A recent study conducted by the University of Texas, has found that “Clinicians should not rush to prescribe combinations on antidepressant medications as first-line treatment” according to Dr. Madhukar Trivedi, who goes on to state “the extra cost and burden of two medications in not worthwhile as a first treatment step.”
This should be viewed as a good sign for medication management – especially in adolescents and antidepressant medication – where the affects of medication can be more severe than with an adult. Since depression is a condition that affects millions of Americans every year, and can be found in a variety of age groups, a study of medication and its effects are extremely worthwhile. Unfortunately, this study is limited in its viewpoint because of the disclaimer “first treatment step” and that of course the study and its conclusions are only a recommendation. This leaves a great deal of leeway for professionals’ in the field to still prescribe medication how they deem fit – meaning that many may start a patient off with combinations of antidepressant medication.

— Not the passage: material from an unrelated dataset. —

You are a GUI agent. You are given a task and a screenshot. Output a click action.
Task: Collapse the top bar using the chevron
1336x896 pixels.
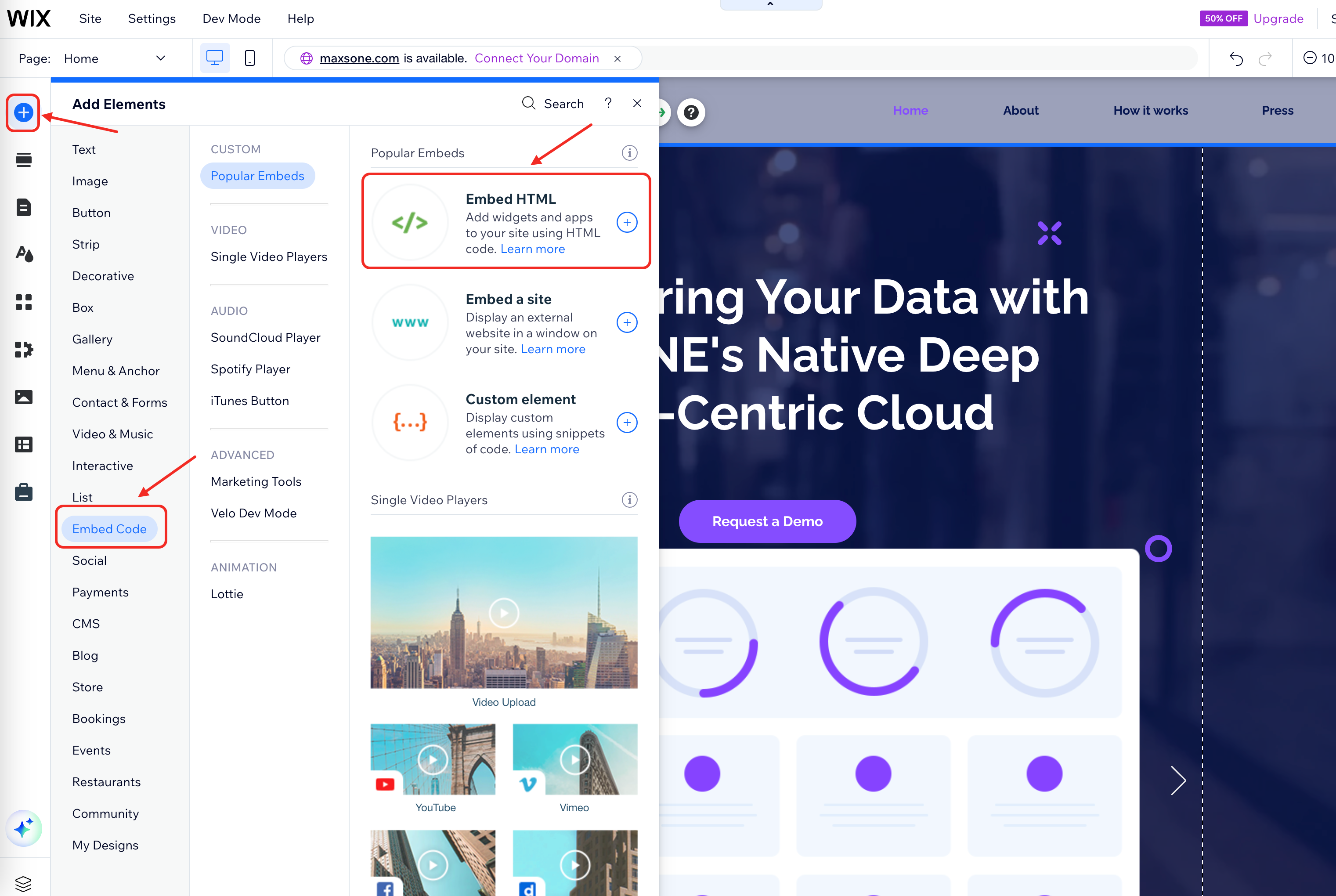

This also prompts me to wonder about the other various medications being prescribed today and how effective they are in combinations. Take an example of a teen with ADHD and depression. Would it be wise to prescribe, as a first treatment step, medication such as adderoll (for ADHD) and lexapro- an antidepressant medication.
The answer is – I don’t know, but I do have to wonder about the combinations of medications being prescribed. Of course, the normal response is that clinicians are trained to ‘know’ what medication works with others – and I believe that – or used to. This study conducted by the University of Texas sheds doubt on that because if they ‘know’ what works with others – than they should ‘know’ that combining combinations of antidepressants is unnecessary and therefore should not be done. Yet they obviously do prescribe combinations of antidepressants otherwise the study would not have been conducted.